*Yazılı talep A:* Aşağıdaki emlakçılıkla ilgili metne göre anlatıcının daire için belirlediği rakam yaklaşık ne kadardı?
*Yazılı talep B:* Aşağıdaki emlakçılıkla ilgili metni, son cümlesinden sonra sürdürün.
━━━━━ Verilen metin
Emlakçılık zor zaanat. Çok sabır gerektiren ve her işlemde iş vereninizin değişik olması sebebi ile huyunu suyunu ,bilmediğiniz kişilerle ticaret yapmak zorunda olduğunuz bir meslek. Mesleğin zorluğunu örneklemek açısından başımdan geçen bir olayı sizlerle paylaşmak istedim.

Birlikte koordineli çalıştığımız x bankanın ihalelerde satılamamış dairelerinden birtanesi satılması için bana verildi. Daire Kocaeli’nin Çayırova ilçesinde 3 katlı bir binanın giriş katında bulunan ve kiracıların kötü kullanması nedeni ile de pis bir şekilde bırakılmıştı. Daireye değer tespiti için gittiğimde duvar köşeleri örümcek ağlarııyla mutfak tezgahı kurumuş güvercin pislikleriyle doluydu. Wc gider borusu patlamış bir durumdaydı ve tuvalet pislik içinde kalmıştı. Daireye girdiğimde tavan ve duvarlardaki örümcek ağlarını yüzeyselde olsa dairede bulduğum bir sopa yardımı ile temizledim. Bölgede emsal araştırması yaptıktan sonra sunum raporumu x bankaya sundum . Belirlediğim rakam 85 bin TL civarındaydı. Daha sonra x bankanın expertiz rakamı ile belirlediğim rakam kabul edildi ve çalışmalara başladım.
━━━━━━━━━━
━━━━━ Veri kümesi
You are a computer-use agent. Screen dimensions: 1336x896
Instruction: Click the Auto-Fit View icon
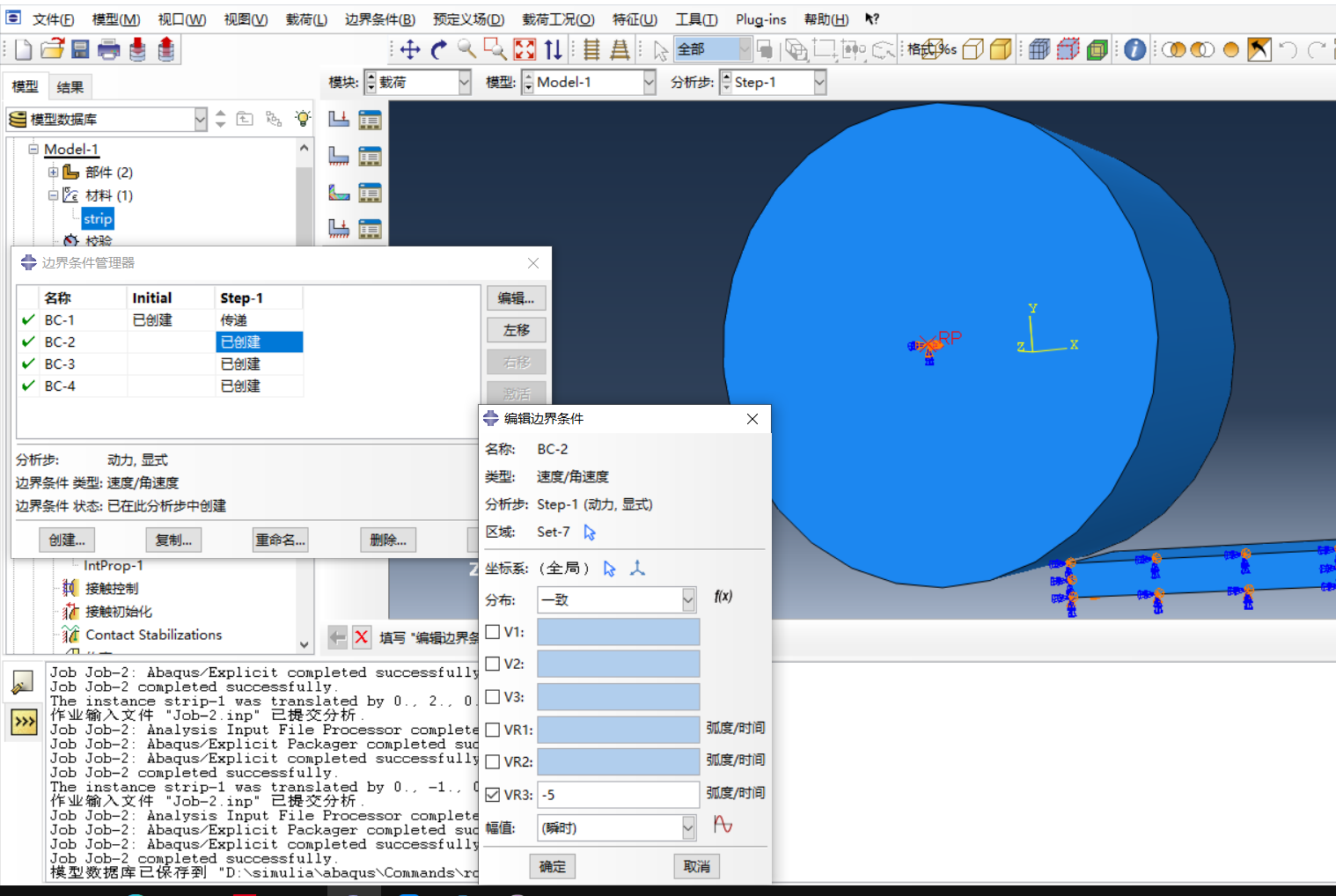pos(525,50)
━━━━━━━━━━
*Alıştırma sonucu A:* Yaklaşık 85 bin TL.

*Alıştırma sonucu B:*
Binada 2 kardeş altlı üstü oturuyorlardı . Binanın etrafını yüksek taş duvar ile örüp büyük bir garaj kapısı yapmışlardı ve içeride tek araçlık bir park yeri mevcuttu. En çok şaşırdığım şey ise komple binanın sahibi gibi bir tavır sergilemeleriydi. Gittiğim ilk gün bunu anlamamak zaten mümkün değildi. Şöyleki; binaya yabancı girmemesi adına daha önce ihaleden 45 bin TL’ye almaya çalışmışlar fakat başarılı olamamışlar. Bunun üzerine bana 45 bin TL’ye x banka verirse almak istediklerini söylediler, aksi takdirde müşterilerin bu daireyi almamaları için uğraşacaklarını tehdit vari bir şekilde açıkça ifade ettiler. İşimi iyice zora sokacaklarını anlasam da 45 bin TL’ye bu işin asla olmayacağını belirttim ve oradan ayrıldım. O bölgeden daire isteyen müşterilerimi tek tek arayıp çalışmalarımı sürdürdüm.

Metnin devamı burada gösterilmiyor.